When you need to buy an item, but you don’t have the cash to buy it outright, you still have a few options to make the purchase. One of the most common methods is a credit card, which allows you to receive the item immediately and pay it off over time. Another option is layaway.
Layaway programs allow you to pay the item off over time. For a layaway item, you won’t get to access your purchase until it is paid off in full. There are also some other key differences between credit cards and layaway, including how they affect your good credit score.
How Layaway and Credit Cards are Different
Both layaway and credit cards let you pay off a purchase over time. You need to make a minimum monthly payment, and you may face penalties if you don’t make your payments on time. But, after that, the similarities end.
Your purchase is immediately processed with a credit card. You don’t have to wait to take the item home. The amount of your purchase is added to your credit card balance, and it can accrue interest if you don’t pay it off in full by the next billing cycle. Credit cards can be used to make other purchases on an ongoing basis.
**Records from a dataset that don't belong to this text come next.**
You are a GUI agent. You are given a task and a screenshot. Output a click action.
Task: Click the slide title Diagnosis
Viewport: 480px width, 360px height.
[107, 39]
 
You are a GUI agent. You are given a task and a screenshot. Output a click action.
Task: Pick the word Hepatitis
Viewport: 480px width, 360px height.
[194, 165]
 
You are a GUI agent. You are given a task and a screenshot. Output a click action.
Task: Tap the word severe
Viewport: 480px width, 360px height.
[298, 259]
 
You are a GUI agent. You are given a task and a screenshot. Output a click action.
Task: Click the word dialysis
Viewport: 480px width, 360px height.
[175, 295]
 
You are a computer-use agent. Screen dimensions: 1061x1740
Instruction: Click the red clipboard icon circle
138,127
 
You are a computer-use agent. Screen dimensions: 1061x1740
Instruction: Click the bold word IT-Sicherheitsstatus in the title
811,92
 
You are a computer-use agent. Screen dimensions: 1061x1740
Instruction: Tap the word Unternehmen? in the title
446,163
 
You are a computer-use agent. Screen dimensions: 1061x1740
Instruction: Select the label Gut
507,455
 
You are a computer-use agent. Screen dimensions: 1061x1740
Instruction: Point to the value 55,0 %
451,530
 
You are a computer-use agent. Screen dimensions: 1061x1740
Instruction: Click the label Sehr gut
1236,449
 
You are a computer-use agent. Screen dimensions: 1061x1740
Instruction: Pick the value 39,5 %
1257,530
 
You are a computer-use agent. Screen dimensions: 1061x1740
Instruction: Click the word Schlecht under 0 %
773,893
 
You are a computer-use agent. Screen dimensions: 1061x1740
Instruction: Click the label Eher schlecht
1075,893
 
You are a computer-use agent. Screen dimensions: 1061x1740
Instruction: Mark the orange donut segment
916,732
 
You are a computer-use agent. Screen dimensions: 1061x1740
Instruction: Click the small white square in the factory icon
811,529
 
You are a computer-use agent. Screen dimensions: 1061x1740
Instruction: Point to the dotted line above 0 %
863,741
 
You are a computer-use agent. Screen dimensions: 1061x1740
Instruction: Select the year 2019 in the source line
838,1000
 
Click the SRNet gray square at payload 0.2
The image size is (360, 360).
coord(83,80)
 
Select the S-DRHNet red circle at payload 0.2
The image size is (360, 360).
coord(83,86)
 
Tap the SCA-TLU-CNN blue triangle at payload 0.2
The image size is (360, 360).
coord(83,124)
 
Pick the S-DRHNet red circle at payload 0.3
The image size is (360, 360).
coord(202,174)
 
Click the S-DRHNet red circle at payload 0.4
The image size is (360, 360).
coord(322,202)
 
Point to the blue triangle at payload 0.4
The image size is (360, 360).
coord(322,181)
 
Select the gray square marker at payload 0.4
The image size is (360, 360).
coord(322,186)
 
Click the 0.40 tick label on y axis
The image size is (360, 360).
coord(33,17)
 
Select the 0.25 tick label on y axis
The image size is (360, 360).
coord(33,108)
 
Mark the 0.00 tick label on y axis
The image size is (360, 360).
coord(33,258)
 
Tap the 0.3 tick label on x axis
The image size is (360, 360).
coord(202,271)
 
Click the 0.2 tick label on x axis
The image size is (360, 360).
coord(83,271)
With layaway, you agree to pay the retailer the amount of the purchase, along with any additional fees included with the program, on an installment plan. Most layaway programs also require a down payment, often calculated as a percentage of the purchase amount. The retailer holds onto the item for a specified amount of time and won’t release it to you until the item is paid off. You may be able to pay it off early.
Layaway only covers a single purchase. You can’t add additional items like you can on a credit card.
You may get a refund of the payments you’ve made toward the layaway purchase if you cancel or stop payment, but the retailer may charge you a cancelation fee and keep any other fees you’ve paid.
Layaway Does Not Affect Your Credit Score
Unlike credit cards, layaway does not affect your credit score. The retailer does not check your credit, so there won’t be any hard inquiries on your credit report. The payments you make toward layaway also don’t get reported to the credit bureaus and won’t count toward the payment history on your credit report. Likewise, late payments won’t negatively impact your credit score.
Layaway plans don’t show up as debt on your credit report, and won’t affect your credit utilization, amount of your debt, or the age of your accounts. For these reasons, layaway does not affect your credit history or credit score.
Should You Use Layaway?
Layaway is inconvenient if you need an item right away, but it is smart for budgeting purposes. You can work your payments into your existing budget and avoid going into too much debt for a big purchase. Layaway also helps you avoid opening a credit card you can’t manage or taking on debt that you can’t afford to pay.
But if you have the means, you may find it better to use a credit card. Timely credit card payments build a positive payment history, which can help your credit score over time. On the flip side, if you have trouble managing debt or making payments on time, a credit card might get you into trouble.
If you’re having trouble qualifying for a credit card, but you want to build credit instead of buying things on layaway, consider getting a secured credit card. These cards require an upfront security deposit, but they’re easier to qualify for, and they build credit just like a traditional credit card.